In the present study, H. pylori eradication significantly changed serum PG levels even in the high-risk group, whereas eradication did not significantly alter miR-106b and let-7 levels in the high-risk group. The serum miRNAs seem to be equivalent or even superior to serum PG as the biomarkers to detect a group at high risk for gastric cancer, especially after eradication. In a recent Japanese multicenter clinical study to investigate the incidence of new gastric cancers occurring after endoscopic treatment of an early gastric cancer, the incidence of new gastric cancers was reduced by one-third among those with H. pylori eradication compared with no eradication therapy. The study also confirmed that the incidence of new gastric cancer was 3.3% and quite high even after successful eradication (Fukase et al, 2008). Our previous study, which reported the prevalence of metachronous gastric cancer within 3 years was about 9%, indicated that severe atrophy assessed by histology and lower levels of serum PG I before eradication were predictive factors for metachronous gastric cancer in high-risk patients after successful eradication. Non-invasive biomarkers to identify those at highest risk among this already high-risk group are needed, and continued surveillance (secondary prevention) should be considered (Shiotani et al, 2013). The serum miR-106b and miR-21 seem to be suitable non-invasive markers before and after eradication, respectively, and the combination of these miRANs after eradication seems to be superior to serum pepsinogen and the most useful to detect those at high risk for gastric cancer among the examined miRNAs.

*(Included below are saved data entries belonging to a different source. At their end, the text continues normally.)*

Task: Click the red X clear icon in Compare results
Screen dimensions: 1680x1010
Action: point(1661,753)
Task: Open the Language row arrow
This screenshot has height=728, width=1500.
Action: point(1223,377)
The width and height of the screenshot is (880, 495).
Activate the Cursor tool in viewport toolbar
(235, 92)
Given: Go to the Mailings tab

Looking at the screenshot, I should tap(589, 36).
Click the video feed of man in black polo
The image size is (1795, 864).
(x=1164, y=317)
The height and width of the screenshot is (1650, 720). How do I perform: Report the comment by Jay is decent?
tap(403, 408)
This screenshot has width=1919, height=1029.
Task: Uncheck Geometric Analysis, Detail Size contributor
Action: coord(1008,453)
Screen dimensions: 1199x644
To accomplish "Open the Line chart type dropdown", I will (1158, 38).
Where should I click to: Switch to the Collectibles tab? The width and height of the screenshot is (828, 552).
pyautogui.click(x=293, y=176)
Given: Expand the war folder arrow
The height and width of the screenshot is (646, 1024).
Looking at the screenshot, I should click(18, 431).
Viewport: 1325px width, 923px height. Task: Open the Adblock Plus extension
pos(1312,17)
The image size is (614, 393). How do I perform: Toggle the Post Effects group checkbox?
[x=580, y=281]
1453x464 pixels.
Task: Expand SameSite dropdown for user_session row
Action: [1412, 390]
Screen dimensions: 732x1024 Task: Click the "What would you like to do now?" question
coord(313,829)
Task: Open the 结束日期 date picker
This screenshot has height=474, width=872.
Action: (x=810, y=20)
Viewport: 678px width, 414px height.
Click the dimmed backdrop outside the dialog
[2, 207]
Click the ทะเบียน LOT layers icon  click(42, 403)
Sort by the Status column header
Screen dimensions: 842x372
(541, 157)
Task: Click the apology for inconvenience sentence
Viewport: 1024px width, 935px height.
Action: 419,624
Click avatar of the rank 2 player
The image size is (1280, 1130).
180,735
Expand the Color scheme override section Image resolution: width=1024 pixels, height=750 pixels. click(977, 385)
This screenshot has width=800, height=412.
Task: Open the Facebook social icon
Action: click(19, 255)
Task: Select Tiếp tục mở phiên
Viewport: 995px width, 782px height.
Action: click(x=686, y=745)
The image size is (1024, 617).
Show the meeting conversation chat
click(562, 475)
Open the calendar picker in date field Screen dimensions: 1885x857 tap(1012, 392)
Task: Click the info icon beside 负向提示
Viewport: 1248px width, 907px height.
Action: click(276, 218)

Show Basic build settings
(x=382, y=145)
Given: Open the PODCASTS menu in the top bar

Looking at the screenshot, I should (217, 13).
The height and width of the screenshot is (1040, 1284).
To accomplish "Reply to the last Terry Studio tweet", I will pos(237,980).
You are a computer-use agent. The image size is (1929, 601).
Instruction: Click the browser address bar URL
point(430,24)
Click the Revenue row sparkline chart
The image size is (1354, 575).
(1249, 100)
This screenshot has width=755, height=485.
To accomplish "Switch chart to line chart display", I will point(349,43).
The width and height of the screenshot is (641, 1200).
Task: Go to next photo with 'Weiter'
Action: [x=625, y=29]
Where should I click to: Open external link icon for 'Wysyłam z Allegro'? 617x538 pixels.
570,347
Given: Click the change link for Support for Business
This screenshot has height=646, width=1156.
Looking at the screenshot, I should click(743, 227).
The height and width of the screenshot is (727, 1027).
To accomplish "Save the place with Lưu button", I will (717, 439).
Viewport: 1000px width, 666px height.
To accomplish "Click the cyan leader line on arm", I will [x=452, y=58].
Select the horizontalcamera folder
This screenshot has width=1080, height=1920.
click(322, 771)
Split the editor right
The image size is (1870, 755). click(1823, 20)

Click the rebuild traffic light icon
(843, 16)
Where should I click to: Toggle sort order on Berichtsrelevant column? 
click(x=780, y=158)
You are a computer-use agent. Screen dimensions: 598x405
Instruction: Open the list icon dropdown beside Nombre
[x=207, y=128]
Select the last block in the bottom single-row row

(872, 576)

MiR-16 and U6snRNA are often used for normalisation to evaluate serum miRNAs as diagnostic markers for different tumours (Brase et al, 2010). We used miRNA-16 as the endogenous control for data normalisation based on the fact that none of the miRNAs levels were significantly different between the two groups when using U6snRNA. Previous studies have also recommended miR-16 and miR-93 as suitable reference genes for serum miRNA analysis for gastric cancer and healthy controls (Song et al, 2012a).

The major limitation of the present study is that it was a case–control study and a prospective cohort study should be done to confirm the association between the serum miRNAs levels and risk of gastric cancer development. Another limitation is that our investigation was not based on microarray profiling and there will be significant abnormalities of expression of other miRNAs related to development of gastric cancer. Further investigations in vivo and in vitro are required to obtain a comprehensive understanding role of serum miRNAs and the associated abnormalities in cellular signalling in carcinogenesis.

In conclusion, serum miRNAs may provide a new and stable biomarker to detect those at high risk for gastric cancer, and serum miR-106b and miR-21 may provide a novel and stable marker of increased risk for early gastric cancer after H. pylori eradication.